The CISM certification is less than 10 years old. The Information Systems Audit and Control Association (ISACA) created it to satisfy a demand for experienced information security managers. The exam requires a strong understanding of and years’ experience in risk management, governance, and information security program management.
Over a relatively short lifespan, the CISM is being adopted at a respectable pace. Today, there are already about 16,000 candidates worldwide who have successfully passed the CISM. The typical successful candidate is moderately experienced. Over a quarter of CISM holders are senior managers, 20% of which hold executive (CEO, CIO, CISO, CTO, CSO, etc) positions. Due to the somewhat senior demographic, the CISM is repeatedly recognized as one of the most highly paid certifications.
Respect for the CISM is consistent through all regions worldwide, unlike other certifications such as CompTIA’s Security+, which is fairly “US-heavy.” In the United States, the CISM is distinguished by the US Department of Defense as one of the few formally recognized certifications by the DoD.
CISM versus CISA
Just so there is no confusion, here are a few facts differentiating CISM from CISA:
- In 2010, over 21,000 candidates registered for the CISA, compared to just 4,900 for the CISM.

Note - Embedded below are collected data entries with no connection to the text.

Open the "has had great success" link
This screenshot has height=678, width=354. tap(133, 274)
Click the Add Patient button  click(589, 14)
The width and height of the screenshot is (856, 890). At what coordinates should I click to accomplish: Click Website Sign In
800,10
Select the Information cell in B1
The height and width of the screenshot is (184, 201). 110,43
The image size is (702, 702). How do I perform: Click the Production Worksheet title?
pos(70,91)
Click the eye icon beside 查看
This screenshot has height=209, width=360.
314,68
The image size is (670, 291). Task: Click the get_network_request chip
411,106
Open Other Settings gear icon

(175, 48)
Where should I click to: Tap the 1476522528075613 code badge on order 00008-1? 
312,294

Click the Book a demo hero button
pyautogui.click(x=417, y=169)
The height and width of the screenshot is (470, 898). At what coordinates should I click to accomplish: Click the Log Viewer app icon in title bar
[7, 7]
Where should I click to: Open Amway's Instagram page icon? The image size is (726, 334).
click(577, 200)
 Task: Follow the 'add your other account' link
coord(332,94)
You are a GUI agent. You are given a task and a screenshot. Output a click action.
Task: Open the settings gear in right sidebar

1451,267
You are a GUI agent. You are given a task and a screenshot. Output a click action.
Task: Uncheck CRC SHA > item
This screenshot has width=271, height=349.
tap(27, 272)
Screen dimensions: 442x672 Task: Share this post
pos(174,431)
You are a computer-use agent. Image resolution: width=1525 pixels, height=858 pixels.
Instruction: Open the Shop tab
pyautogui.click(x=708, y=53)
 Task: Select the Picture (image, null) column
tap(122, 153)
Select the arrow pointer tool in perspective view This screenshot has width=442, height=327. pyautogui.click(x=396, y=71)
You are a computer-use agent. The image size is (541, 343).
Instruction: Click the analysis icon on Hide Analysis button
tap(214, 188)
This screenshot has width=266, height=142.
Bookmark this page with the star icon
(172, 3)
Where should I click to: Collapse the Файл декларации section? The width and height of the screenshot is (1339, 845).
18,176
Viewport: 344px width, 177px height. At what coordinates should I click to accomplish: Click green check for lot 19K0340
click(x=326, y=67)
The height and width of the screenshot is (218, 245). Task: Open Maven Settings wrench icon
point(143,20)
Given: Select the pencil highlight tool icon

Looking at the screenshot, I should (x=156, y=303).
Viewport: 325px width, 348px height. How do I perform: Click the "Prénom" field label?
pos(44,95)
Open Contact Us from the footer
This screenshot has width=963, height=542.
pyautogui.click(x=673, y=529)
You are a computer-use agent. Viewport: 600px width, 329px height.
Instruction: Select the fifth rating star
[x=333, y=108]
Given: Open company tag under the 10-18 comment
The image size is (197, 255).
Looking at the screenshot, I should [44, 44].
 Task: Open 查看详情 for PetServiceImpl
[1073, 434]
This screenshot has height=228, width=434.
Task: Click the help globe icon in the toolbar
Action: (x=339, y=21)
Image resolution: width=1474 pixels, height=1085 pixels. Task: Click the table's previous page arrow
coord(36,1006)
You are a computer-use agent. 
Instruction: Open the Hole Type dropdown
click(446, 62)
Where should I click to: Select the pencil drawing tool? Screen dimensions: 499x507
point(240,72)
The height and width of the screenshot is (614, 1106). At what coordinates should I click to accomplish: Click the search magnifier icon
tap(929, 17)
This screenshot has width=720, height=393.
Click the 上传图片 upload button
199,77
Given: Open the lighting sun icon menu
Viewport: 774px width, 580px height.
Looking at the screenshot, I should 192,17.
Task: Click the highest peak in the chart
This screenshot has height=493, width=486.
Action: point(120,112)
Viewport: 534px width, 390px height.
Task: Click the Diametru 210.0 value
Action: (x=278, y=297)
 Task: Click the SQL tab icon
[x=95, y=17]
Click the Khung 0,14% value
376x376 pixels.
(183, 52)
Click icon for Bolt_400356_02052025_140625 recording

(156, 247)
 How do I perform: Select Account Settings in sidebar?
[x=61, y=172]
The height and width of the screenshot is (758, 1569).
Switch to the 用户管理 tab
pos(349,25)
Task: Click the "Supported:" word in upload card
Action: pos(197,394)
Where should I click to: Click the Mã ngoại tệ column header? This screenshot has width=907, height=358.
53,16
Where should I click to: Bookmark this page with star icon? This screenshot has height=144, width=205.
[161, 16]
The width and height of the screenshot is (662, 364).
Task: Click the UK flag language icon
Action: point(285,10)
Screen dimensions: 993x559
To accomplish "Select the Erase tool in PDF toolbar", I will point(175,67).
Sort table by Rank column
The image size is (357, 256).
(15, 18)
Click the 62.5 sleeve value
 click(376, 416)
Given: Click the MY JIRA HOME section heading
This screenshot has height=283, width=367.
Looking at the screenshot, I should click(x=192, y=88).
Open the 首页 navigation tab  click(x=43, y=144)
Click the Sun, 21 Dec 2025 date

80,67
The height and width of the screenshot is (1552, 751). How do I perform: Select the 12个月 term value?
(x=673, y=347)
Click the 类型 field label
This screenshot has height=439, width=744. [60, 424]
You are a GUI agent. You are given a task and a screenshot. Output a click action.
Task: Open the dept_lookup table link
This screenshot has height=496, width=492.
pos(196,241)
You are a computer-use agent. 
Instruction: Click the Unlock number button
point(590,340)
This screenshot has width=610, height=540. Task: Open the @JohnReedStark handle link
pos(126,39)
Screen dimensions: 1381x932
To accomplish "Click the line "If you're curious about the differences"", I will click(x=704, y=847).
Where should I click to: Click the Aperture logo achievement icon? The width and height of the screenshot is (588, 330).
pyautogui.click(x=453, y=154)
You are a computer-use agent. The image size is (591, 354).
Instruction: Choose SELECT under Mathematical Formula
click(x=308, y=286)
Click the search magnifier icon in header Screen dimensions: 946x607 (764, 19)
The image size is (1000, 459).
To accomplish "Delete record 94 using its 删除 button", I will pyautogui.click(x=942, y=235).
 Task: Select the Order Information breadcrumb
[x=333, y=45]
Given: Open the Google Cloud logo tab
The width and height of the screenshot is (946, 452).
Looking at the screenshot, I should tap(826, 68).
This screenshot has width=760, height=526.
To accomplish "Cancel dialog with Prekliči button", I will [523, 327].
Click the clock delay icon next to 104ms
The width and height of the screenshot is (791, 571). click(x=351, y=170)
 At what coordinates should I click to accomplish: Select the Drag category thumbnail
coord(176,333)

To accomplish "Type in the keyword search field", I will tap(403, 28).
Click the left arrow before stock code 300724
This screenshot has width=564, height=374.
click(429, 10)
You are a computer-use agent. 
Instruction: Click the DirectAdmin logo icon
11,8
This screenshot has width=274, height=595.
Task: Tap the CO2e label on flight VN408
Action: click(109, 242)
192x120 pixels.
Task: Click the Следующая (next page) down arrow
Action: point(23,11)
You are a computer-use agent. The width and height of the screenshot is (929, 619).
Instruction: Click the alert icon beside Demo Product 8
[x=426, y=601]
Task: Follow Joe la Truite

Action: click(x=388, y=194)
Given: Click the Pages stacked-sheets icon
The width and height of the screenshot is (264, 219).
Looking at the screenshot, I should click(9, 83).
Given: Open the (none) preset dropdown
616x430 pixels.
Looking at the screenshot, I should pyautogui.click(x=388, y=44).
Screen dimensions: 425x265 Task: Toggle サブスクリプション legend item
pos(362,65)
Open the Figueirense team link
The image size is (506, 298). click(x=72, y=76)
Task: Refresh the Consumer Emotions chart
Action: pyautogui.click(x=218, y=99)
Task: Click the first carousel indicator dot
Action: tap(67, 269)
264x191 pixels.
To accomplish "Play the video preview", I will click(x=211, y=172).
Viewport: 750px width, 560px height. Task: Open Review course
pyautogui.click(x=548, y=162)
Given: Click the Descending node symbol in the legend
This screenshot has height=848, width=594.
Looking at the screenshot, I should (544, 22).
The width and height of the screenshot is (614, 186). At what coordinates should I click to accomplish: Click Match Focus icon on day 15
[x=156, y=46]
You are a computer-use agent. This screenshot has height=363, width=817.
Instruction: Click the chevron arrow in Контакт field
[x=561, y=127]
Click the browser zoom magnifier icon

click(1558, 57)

- CISA retention hovers near 90 percent; while over 93% for the CISM.
- A 2008 Foote Partners study found the CISM to be the highest paid certification.
- There are 85,000 CISA holders, while CISMs number around 16,000.
As you compare the two certifications, bear in mind as the CISM nears its 10-year birthday, the CISA will be 35 years old. The demands in the workforce are always changing and information security technologies are changing more rapidly. However, one constant is the need for established information security management.
Earning the CISM Certification
Passing the exam is one of two requirements for gaining the CISM designation. The second is meeting the required amount of work experience. The most straightforward way to complete the requirement is to have 5 years of information security management experience, but several variants of exceptions and substitutions exist, e.g. having an advanced degree in IT.
While a candidate could pass the CISM exam before gaining the work experience, it wouldn’t be easy. That said, ISACA encourages candidates to study for and try the exam at any time, but the certification will be awarded only after a candidate meets the experience requirement. A candidate has 5 years after their exam to meet this requirement and apply for the certification.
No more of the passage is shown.